Il 2022 che si affaccia mette il Paese alla prova di nuove sfide. Innanzitutto deve mostrare di essere meritevole del “credito europeo” accordatole. Il Pnrr deve tradursi in progetti che trasformino realmente l’economia nel segno della sostenibilità, con una rigenerazione industriale dei prodotti e dei processi produttivi capaci di conseguire la “carbon neutrality” entro il 2050, mantenendo l’apparato industriale del Paese (la seconda manifattura d’Europa) nella leadership di questa storica transizione. Occorre stare in questa partita, favorirne i processi, con precisi e coordinati (dal piano europeo a quello nazionale e locale) investimenti in ricerca e sviluppo. In sostanza, occorre che il “debito” che stiamo facendo sia “buono” – come dice il premier Draghi – cioè produttivo di sviluppo e di buoni posti di lavoro.
Le riforme interne
In secondo luogo l’Italia deve mostrare che il piano delle riforme interne (pubblica amministrazione, giustizia, fisco, innanzitutto) va avanti, al fine di intercettare al meglio la ricaduta degli investimenti. E che soprattutto “il Paese delle tante città” sa rinnovarsi e rigenerarsi con modelli capaci di interpretare il corretto inserimento delle nostre città nel processo di cambiamento generale.
La politica territoriale diventa preminente per gestire al meglio la trasformazione della società e dell’economia che le sfide ambientali e sanitarie inducono. Le nostre città devono, dunque, ridisegnare il loro futuro, con progetti comuni e integrati, per le loro infrastrutture: sviluppo produttivo e servizi di mobilità, sanità, istruzione e cultura. La definizione precisa del rapporto tra metropoli e città medie e piccole è fondamentale.

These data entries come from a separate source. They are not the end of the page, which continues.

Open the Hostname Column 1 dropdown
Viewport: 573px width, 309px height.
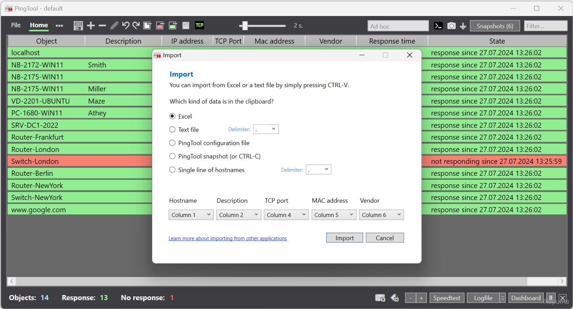click(191, 215)
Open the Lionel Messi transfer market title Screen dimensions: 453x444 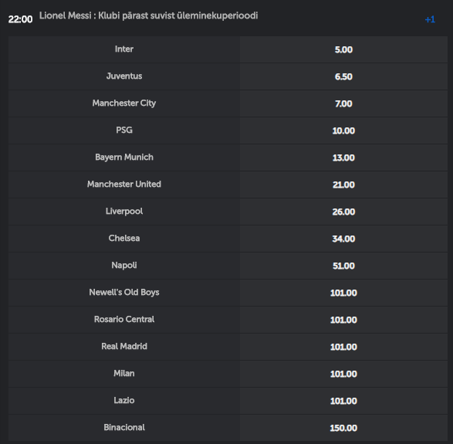148,15
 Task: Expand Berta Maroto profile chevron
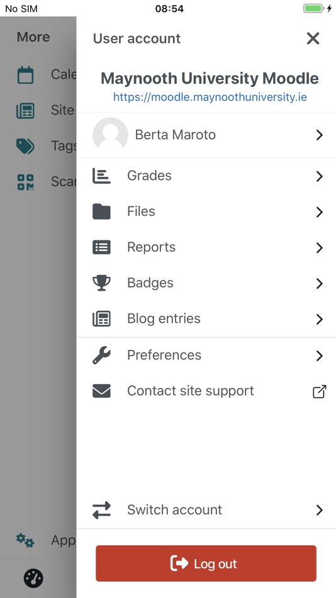(x=320, y=135)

Il 2022 presenta, inoltre, sul piano europeo, una doppia sfida: la riforma del Patto di stabilità e di crescita (che la Commissione sospese nel marzo del 2020 per consentire lo sforamento dei parametri su deficit e debito) e l’avvio di una politica estera europea.
Il futuro dell’Europa
Sono sfide che decideranno del futuro dell’Europa. L’Unione deve decidere come modificare quel “patto” che ha determinato finora, per ciascun Paese, il rapporto tra sviluppo economico e compatibilità finanziaria, secondo regole prestabilite e comuni. Pochi giorni fa Draghi e Macron, con una lettera congiunta sul Financial Times, hanno avviato le prime riflessioni in proposito. Il dibattito europeo che si annuncia sarà certamente impegnativo e l’Italia deve essere nella partita.
Inoltre, non è più eludibile l’avvio di una politica estera europea, dotata di autonomia strategica e “complementare alla Nato”, per usare le parole di Biden. Occorre allora determinare quale debba essere la “bussola” di questa politica estera. Detto più semplicemente, quale multilateralismo debba praticare l’Europa verso la Cina, la Russia, l’Africa, il Mediterraneo, l’America latina, oltre che verso gli USA? Quale difesa europea costruire? Il dibattito si annuncia, anche qui, assai impegnativo, a partire presentazione nei prossimi mesi di questa “bussola” (strategic compass) da parte di Josep Borrell, Alto Rappresentante per la politica estera e di sicurezza europea.
Il nuovo presidente
Tutto ciò significa che l’elezione del presidente della Repubblica non è solo un fatto della politica italiana, così come la scelta del prossimo Presidente francese, in primavera, non sarà solo un fatto francese. Un maggiore ruolo europeo richiede scelte politiche conseguenti.
Il prossimo presidente della Repubblica Italiana non può essere solo un garante della Costituzione e arbitro del tradizionale confronto tra i partiti. Sarà, inevitabilmente, garante, per i prossimi sette anni della stabilità e dello sviluppo del paese verso l’Unione Europea. La politica nazionale è ormai parte della politica europea.